Saya suka nonton bola, fans AC Milan, Liverpool, dan PSIS Semarang. Sejak SD, Bapak entah sengaja atau tidak, mengenalkan saya dengan olahraga ini. Saya ingat, kami nonton bola di RCTI, waktu Filippo Inzaghi masih di Juventus, bibrnya berdarah karena benturan. Saya tidak tega melihat pesepakbola ganteng itu bercucuran darah. Seingat saya, bibirnya dipasangi sesuatu seperti wadah janggutnya helm batok, tapi berwarna bening.

Saya juga tidak tega, melihat proses alis Jaap Stam dijahit dan tidak disensor waktu Euro 2000. Atau waktu tangan Carles Puyol dislokasi karena salah jatuh, waktu Barca main di Champions; kaki Djibril Cisse yang patah waktu jadi ujung tombak Liverpool; atau yang paling anyar, engkel Musiala waktu lawan PSG. Nggegirisi.

Mungkin seperti itulah kecengengan saya menghadapi buku Bu Ita di atas. Buku sejarah perempuan lain, seperti Nyai dan Pergundikannya Reggie Baay; Barracks Concubinage-nya Hanneke Ming, masih oke lah. Agak melo dan sensitif ketika tugas matakuliah Sejarah dan Politik Memori waktu saya kuliah di Jogja adalah mereview buku Penghancuran Gerakan Perempuan. Komentar dosen pengampunya, saya tidak mereview buku itu secara ilmiah, tapi malah memaparkan belas kasihan kepada satu pihak, dan menyampaikan hujatan kebencian kepada pihak lain.

Saya tidak tahu, apakah permainan kasar satu tim sepakbola yang direncanakan oleh pelatih sebagai bagian dari taktik, hukumannya juga dijatuhkan kepada pelatihnya selain kepada pemain yang melakukan pelanggaran keras tersebut.

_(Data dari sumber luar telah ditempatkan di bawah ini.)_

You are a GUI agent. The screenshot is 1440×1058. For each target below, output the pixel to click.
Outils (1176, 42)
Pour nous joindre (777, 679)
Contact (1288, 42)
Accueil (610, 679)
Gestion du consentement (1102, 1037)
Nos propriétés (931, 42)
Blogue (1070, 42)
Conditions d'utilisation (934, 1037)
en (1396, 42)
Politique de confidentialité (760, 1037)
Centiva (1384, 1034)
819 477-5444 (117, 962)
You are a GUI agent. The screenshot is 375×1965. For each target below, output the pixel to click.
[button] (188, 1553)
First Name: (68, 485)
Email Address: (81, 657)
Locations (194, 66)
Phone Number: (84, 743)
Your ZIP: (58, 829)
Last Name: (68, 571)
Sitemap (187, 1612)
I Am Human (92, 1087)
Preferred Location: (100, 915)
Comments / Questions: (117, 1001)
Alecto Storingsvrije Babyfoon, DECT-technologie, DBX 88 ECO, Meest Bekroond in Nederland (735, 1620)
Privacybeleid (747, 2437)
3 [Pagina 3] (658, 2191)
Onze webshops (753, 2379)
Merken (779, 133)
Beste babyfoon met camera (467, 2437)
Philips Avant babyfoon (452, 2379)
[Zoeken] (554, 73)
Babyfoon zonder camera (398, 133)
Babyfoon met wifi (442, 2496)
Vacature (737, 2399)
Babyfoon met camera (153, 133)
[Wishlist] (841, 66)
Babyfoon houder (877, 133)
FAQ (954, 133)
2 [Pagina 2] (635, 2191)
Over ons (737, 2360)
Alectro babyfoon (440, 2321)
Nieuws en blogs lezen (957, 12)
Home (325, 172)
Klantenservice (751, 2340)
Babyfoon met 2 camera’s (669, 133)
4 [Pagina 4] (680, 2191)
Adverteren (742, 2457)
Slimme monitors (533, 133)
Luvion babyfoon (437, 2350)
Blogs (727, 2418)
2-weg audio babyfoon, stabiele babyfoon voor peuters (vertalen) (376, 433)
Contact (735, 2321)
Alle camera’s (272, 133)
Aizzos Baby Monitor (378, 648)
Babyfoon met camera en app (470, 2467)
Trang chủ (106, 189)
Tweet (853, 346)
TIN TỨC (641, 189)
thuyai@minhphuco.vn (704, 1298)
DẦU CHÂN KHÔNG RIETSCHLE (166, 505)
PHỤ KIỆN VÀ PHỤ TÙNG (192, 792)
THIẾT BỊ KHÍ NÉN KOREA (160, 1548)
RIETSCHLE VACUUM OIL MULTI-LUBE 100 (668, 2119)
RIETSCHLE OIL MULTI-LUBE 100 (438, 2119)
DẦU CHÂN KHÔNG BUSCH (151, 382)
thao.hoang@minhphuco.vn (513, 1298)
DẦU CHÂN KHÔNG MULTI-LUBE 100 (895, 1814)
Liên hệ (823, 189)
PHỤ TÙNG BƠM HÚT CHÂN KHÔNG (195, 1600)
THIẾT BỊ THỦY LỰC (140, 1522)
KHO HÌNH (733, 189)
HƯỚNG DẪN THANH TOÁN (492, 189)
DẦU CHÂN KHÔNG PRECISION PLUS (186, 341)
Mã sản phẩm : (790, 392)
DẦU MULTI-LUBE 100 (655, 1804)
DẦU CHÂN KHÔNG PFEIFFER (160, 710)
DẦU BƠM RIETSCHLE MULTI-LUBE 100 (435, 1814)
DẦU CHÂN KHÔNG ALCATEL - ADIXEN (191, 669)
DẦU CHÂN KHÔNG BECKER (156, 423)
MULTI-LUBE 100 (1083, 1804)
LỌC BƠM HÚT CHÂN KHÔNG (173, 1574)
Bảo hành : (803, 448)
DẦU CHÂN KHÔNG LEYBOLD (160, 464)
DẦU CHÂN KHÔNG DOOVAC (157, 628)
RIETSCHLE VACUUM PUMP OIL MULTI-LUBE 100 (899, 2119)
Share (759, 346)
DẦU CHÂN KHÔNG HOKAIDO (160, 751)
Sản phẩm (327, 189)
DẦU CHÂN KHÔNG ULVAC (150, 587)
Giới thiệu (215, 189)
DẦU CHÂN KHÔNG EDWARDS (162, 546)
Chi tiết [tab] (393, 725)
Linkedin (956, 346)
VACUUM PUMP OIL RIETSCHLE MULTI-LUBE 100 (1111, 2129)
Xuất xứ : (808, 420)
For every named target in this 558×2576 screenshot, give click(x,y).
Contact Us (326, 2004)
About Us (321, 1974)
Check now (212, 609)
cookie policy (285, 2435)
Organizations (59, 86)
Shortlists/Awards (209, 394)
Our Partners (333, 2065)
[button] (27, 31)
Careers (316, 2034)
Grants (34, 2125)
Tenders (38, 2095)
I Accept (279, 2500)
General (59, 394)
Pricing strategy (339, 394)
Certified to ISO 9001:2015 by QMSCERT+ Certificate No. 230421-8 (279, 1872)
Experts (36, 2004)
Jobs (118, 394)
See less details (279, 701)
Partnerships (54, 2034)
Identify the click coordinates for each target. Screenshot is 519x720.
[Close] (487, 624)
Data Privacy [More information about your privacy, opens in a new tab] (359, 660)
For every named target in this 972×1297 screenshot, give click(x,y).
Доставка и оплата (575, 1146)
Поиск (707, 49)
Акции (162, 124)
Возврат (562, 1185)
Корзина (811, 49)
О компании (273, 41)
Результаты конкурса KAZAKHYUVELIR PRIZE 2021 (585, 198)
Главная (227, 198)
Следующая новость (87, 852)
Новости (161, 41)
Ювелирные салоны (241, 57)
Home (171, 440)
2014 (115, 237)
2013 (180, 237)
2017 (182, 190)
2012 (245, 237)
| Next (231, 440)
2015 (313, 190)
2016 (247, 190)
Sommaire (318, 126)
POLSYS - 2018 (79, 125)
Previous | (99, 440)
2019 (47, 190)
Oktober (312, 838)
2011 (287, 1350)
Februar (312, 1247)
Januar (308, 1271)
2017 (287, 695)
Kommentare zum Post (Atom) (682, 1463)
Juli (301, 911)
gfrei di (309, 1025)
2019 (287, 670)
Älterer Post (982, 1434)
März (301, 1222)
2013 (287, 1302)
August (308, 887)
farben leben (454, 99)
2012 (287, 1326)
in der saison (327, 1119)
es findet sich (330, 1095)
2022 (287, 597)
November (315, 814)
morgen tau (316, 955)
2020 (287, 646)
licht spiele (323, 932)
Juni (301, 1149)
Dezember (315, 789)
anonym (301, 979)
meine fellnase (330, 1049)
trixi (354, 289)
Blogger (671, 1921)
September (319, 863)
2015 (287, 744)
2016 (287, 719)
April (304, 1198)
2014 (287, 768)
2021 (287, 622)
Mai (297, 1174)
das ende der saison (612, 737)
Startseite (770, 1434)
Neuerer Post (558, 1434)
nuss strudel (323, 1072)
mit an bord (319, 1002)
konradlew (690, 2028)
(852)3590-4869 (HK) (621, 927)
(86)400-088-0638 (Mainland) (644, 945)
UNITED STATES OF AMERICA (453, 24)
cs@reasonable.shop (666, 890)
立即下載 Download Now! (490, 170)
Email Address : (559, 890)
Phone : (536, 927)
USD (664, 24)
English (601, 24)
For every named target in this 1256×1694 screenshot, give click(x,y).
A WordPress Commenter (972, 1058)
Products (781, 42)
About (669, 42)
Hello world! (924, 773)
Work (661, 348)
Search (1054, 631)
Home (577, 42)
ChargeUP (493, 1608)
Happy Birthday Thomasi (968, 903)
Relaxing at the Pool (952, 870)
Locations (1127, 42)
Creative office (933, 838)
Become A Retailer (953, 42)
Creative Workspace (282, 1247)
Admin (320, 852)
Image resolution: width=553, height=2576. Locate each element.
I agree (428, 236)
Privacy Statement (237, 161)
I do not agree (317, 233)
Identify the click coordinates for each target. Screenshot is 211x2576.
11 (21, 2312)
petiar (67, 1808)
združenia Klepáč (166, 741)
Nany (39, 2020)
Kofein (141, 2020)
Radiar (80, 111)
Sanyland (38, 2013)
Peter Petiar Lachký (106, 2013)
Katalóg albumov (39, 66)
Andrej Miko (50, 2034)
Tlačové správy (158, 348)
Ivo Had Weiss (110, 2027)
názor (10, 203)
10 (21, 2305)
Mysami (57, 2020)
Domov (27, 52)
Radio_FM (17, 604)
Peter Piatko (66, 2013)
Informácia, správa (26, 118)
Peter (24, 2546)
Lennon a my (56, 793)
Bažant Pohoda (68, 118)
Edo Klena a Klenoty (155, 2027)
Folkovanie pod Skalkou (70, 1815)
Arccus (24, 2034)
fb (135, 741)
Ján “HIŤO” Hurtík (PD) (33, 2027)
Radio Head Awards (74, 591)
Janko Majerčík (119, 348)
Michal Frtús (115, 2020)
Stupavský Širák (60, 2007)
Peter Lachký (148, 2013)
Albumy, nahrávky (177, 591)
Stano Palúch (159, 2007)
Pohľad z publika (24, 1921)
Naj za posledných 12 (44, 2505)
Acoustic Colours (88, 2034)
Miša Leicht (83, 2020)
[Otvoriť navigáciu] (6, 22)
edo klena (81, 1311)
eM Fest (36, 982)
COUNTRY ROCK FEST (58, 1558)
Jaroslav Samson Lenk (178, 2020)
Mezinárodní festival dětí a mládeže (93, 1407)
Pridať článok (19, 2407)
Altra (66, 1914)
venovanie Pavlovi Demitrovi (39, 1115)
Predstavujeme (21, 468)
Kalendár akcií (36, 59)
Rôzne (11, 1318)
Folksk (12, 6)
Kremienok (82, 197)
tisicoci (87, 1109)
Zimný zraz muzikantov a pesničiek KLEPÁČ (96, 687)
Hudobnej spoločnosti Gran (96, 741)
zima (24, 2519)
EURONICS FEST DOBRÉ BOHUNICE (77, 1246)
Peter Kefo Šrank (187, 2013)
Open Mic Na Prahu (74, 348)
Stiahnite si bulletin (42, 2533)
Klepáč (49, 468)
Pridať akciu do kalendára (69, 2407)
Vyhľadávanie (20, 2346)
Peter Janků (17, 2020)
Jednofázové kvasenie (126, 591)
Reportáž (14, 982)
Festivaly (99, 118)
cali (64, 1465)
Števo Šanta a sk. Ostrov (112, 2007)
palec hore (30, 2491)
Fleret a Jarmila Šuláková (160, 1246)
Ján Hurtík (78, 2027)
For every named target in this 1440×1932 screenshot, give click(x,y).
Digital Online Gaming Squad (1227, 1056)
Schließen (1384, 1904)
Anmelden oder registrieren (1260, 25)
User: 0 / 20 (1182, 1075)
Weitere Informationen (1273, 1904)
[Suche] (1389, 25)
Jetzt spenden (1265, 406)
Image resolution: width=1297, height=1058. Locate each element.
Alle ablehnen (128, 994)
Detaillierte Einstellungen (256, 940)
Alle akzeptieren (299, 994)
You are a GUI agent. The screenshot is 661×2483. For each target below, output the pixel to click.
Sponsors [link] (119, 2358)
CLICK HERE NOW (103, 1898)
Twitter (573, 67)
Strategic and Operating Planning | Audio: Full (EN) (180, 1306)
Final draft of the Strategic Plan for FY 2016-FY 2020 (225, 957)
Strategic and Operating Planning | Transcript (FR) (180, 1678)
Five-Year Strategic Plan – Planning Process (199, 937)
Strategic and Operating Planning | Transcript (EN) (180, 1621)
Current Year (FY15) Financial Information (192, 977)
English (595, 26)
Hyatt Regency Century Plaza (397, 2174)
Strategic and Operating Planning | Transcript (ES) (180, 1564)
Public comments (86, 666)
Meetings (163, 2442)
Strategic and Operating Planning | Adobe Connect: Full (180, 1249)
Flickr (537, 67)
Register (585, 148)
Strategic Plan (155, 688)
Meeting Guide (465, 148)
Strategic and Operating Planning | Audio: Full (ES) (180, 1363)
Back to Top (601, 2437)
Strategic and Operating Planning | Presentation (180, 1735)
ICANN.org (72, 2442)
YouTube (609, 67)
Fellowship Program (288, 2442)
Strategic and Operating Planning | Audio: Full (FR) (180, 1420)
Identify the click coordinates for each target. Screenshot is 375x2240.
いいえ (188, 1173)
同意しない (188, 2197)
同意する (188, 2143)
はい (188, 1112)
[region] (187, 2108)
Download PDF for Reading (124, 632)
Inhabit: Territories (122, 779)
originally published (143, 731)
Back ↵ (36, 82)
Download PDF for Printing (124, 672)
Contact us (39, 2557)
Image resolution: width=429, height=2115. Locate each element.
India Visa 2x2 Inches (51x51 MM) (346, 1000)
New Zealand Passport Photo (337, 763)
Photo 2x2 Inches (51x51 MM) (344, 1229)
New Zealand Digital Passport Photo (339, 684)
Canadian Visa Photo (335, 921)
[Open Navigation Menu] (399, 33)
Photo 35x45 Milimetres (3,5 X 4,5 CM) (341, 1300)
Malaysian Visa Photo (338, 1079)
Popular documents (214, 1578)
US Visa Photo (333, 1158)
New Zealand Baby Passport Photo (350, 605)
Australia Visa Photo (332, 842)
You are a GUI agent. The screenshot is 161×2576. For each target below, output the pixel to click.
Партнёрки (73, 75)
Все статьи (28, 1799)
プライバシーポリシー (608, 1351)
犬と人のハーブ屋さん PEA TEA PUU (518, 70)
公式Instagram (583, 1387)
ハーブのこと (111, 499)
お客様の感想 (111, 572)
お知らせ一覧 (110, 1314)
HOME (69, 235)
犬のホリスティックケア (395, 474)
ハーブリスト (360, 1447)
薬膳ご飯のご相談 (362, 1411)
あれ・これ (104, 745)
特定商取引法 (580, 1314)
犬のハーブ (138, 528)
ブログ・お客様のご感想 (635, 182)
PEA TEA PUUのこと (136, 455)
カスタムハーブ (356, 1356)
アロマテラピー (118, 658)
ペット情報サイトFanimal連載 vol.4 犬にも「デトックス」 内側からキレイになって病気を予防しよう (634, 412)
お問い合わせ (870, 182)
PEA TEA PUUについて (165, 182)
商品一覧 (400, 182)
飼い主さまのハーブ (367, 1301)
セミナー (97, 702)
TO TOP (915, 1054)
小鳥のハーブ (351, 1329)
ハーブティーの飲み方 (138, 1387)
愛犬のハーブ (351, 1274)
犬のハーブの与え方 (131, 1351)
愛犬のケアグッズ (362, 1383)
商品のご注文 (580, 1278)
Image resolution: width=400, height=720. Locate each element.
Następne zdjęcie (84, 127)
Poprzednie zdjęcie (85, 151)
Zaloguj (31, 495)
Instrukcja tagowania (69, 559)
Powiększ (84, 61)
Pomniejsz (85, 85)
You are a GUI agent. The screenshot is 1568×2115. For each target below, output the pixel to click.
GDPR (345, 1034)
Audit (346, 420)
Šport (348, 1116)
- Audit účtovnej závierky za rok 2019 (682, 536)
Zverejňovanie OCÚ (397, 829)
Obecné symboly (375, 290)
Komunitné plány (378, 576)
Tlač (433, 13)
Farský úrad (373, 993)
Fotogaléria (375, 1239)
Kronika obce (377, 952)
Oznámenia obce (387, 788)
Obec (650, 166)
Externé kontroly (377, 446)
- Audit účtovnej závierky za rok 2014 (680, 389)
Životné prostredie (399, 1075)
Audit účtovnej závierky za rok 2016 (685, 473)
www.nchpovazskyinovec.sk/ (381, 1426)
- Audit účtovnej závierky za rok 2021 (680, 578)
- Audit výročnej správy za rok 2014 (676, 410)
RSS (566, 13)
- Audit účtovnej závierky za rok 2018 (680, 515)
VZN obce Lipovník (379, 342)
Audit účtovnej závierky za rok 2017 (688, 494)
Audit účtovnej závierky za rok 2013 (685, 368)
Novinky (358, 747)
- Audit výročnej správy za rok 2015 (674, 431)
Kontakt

Misal, pemain FC Aspal Goreng ditugaskan oleh pelatihnya untuk mencederai pemain FC Tikitaka, sehingga beberapa pemainnya terkena cedera parah, bahkan ada satu dua yang harus gantung sepatu. Nah, karena terbukti pelatihnya menyusun rencana jahat ini, pemainnya terbukti sengaja melakukan pelanggaran keras menjurus pada tindak pidana, maka komdis Liga Byalbalan Jaya menjatuhkan hukuman. Si pelatih dilarang lagi melatih, menonton bola, jadi pundit, mendirikan SSB, dan segala hal yang berkaitan dengan sepak bola. Kalaupun tidak dihukum dan masih boleh berkecimpung di dunia sepak bola, setidak-tidaknya, si pelatih dicap tidak menjunjung prinsip fair play sepanjang hidupnya. Juga setelah kematiannya, ia dikenang sebagai pelatih yang tidak pantas dicontoh oleh generasi penerus sepak bola. Alih-alih, mematungkannya di depan stadion, menulis biografi dan membedahnya di kafe cozy, serta mengenangnya sebagai legenda sepak bola.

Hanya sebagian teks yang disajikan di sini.